Fire Safety

Learn more about fire safety, including what to do when there is a fire.


Smoke inhalation is one of the leading causes of death in children. Your baby is helpless in a fire emergency, so you’ll want to plan effectively and take all precautions.

Learn more and download a Fire Escape Plan Grid

  • Install smoke detectors where smoke is likely to travel (basement, kitchen and stairways). The alarm should be loud enough to cause your baby to wake up and cry.
  • Check smoke detector batteries monthly, and change them at least twice a year. An easy-to-remember plan is to change batteries when you turn the clocks ahead and back each year.
  • Put at least one fire extinguisher on every floor of your home and one in the kitchen.
  • Maintain all heating equipment. Have your furnace inspected regularly, and change the filter at least once a year.
  • Create a fire emergency plan.
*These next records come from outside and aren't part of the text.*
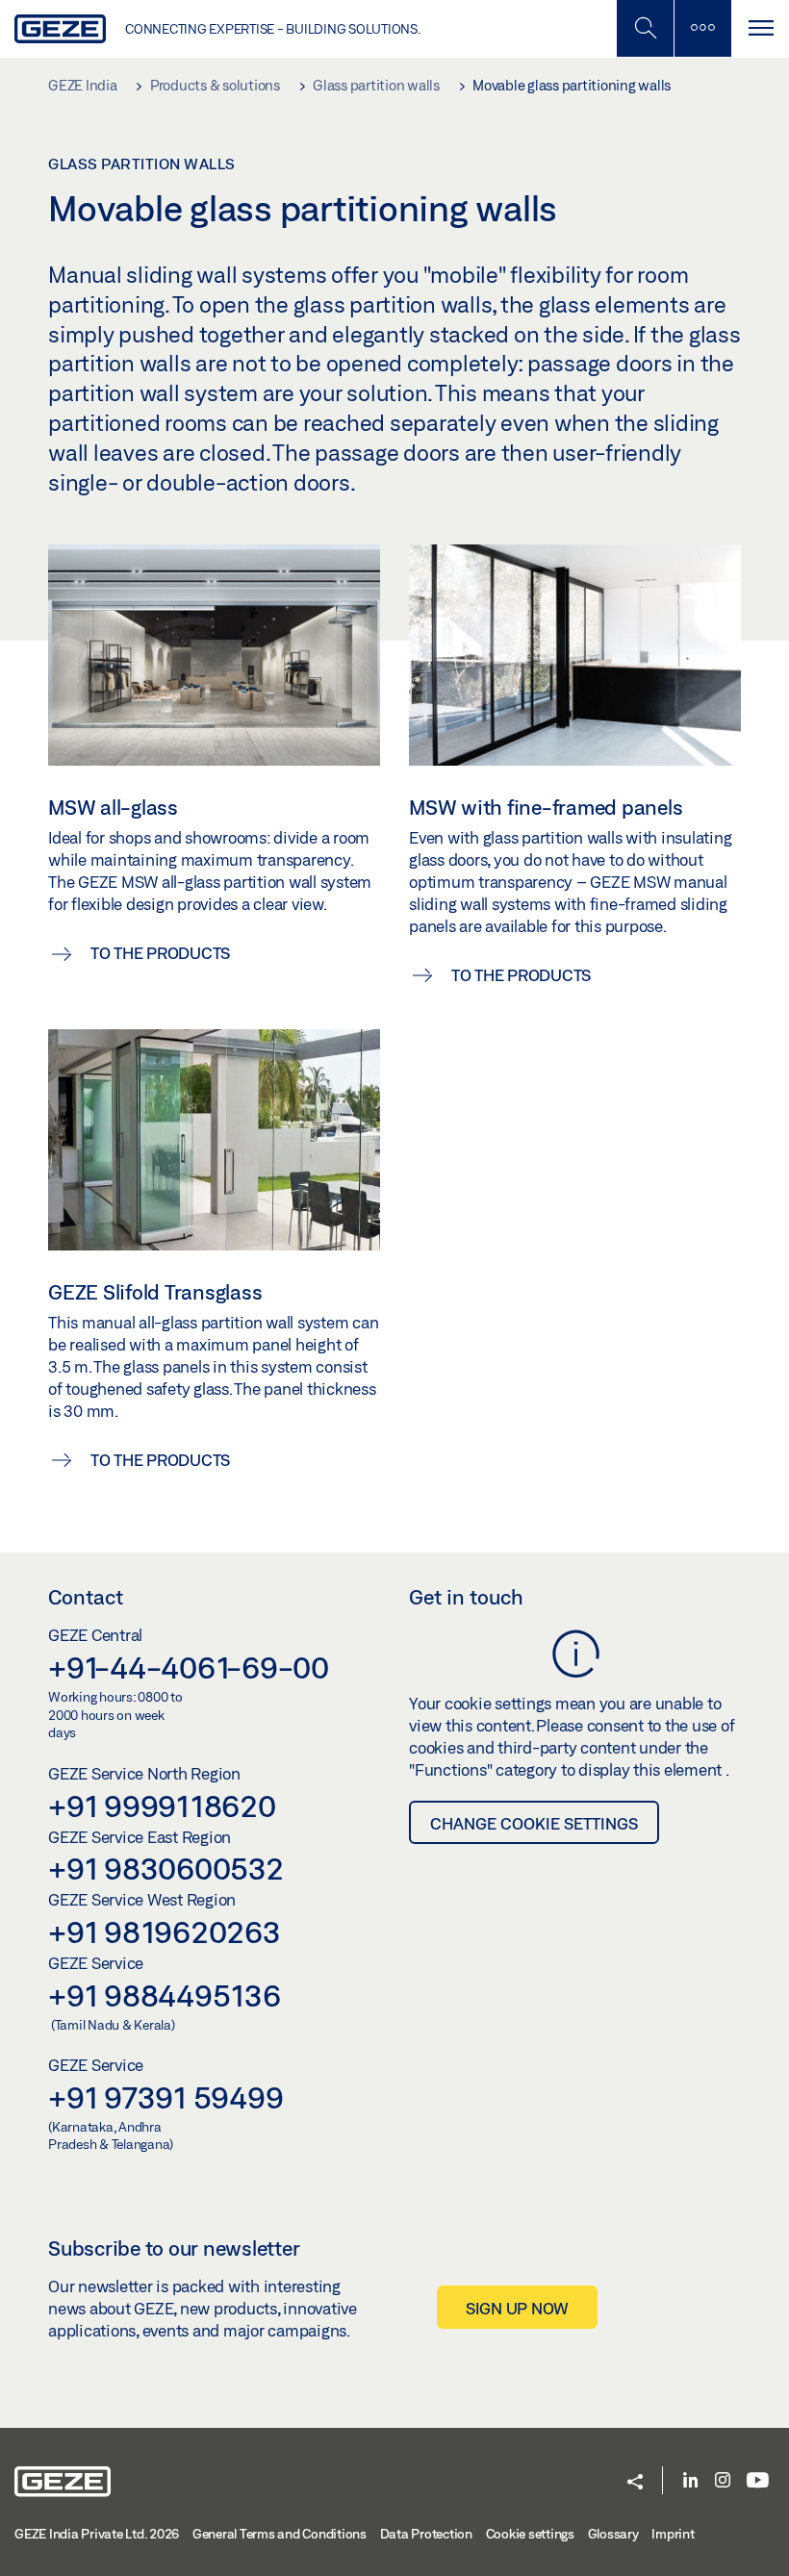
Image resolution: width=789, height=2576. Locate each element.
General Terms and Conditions (279, 2533)
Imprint (672, 2533)
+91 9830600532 (166, 1868)
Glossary (613, 2533)
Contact (85, 1596)
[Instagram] (722, 2481)
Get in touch (466, 1596)
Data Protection (426, 2533)
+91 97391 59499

Decide in advance who will get the baby in case of an emergency.
  • Keep chain or rope ladders near windows.
  • Draw an escape floor plan with arrows from each room showing escape routes to at least two exits. Make the routes as short as possible.
  • Practice fire drills with the entire family and all babysitters.
  • Never leave a small child alone in your home for any reason or any length of time.
  • Use only fire-resistant sleepwear.
  • Do not use space heaters while your family is asleep.
  • Have your fireplace chimney cleaned and inspected once each year.
  • Only burn logs in your fireplace. Never burn paper or garbage.
  • Teach children how to exit a burning building by staying close to the ground and feeling a door before entering another room (if the door feels hot, do not open).
  • Teach children to stop, drop and roll (drop to the ground and roll back and forth) if clothes are on fire. Explain that running could make the fire burn faster.